The worst version of remote tabletop play is not the video call. The call is fine. The curse is everything around it: one tab for the map, one for the character sheet, one PDF nobody can search fast enough, a dice bot sulking in Discord, and a GM trying to run combat like they are defusing a bomb with oven mitts on.
Foundry Virtual Tabletop exists for groups that are tired of that mess. It is a virtual tabletop for digital roleplaying games, with battle maps, character sheets, dice, journals, lighting, fog of war, audio, and mod support inside one campaign workspace. Players join through a browser link. The GM runs the server locally or pays a hosting partner to handle that part.
That last bit matters. Foundry is not built like a rented web lobby where the table disappears into someone else's service plan. The official FAQ describes the license as a one-time purchase, currently $50 before tax, and says only the host needs to buy it for the group. It also says future core software updates are free for license owners. For a GM running a long campaign, that changes the mood. Your world starts to feel like something you own, not a tab you borrowed for Thursday night.

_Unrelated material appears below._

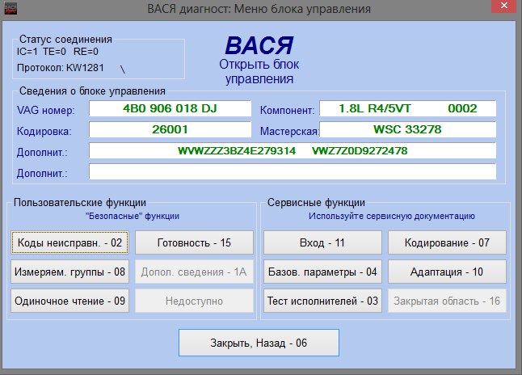
Task: Start "Тест исполнителей - 03" output test
Action: (x=322, y=301)
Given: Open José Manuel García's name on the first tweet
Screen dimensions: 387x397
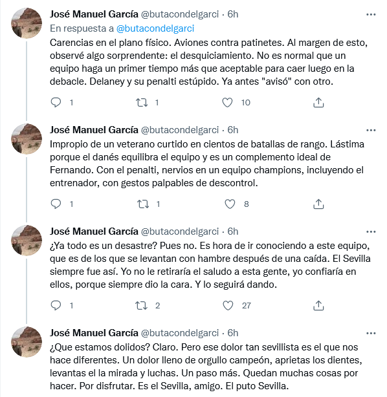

What players actually notice
Players do not care that a VTT has an elegant backend. They care whether the goblin can be seen around the corner, whether the spell template lands on the right squares, and whether the rogue's sheet stops fighting them during the important bit. Foundry's pitch lands when a table is set up well: walls block vision, lighting sells the dungeon, tokens move cleanly, rolls land in chat, and journals keep handouts from vanishing into the group chat scrollback.
It is especially strong for tactical games. Dungeons & Dragons and Pathfinder groups can get a lot out of proper maps, measured movement, condition tracking, and compendiums. Other systems work too, but that is the first thing to check before buying anything: make sure the game system your group plays has solid Foundry support, current maintenance, and the sheet behavior you need.

The GM gets power, then inherits chores
Foundry is at its best when the GM enjoys building the table between sessions. Scenes can be prepped with walls, lights, sounds, journal pins, tiles, triggers, and modules that smooth out repeated tasks. A carefully built dungeon can feel less like a static image and more like a live board.
The tradeoff is obvious after one weekend with it: power needs maintenance. Modules can break after major updates. Game systems move at their own pace. Hosting can be easy or annoying depending on your network, your comfort level, and whether you punt to a paid host. Foundry's partnerships page openly points users toward managed hosting providers for people who do not want to deal with the technical setup, but those fees sit on top of the license.
None of that makes Foundry a bad choice. It just means the GM should not sell it to the group as "we click once and play forever." Better promise: "I can build us a really good table if everyone gives me a little setup patience." That is a fair bargain for a campaign that meets every week.
Why 2026 is a good time to look again
Foundry's 2026 Version 14 testing notes show where the platform is heading. The March 2026 V14 User Testing build is not recommended for live campaign sessions, and Foundry says users should test it separately and back up worlds first. Good. That warning belongs in bold red ink for any GM with a beloved campaign database.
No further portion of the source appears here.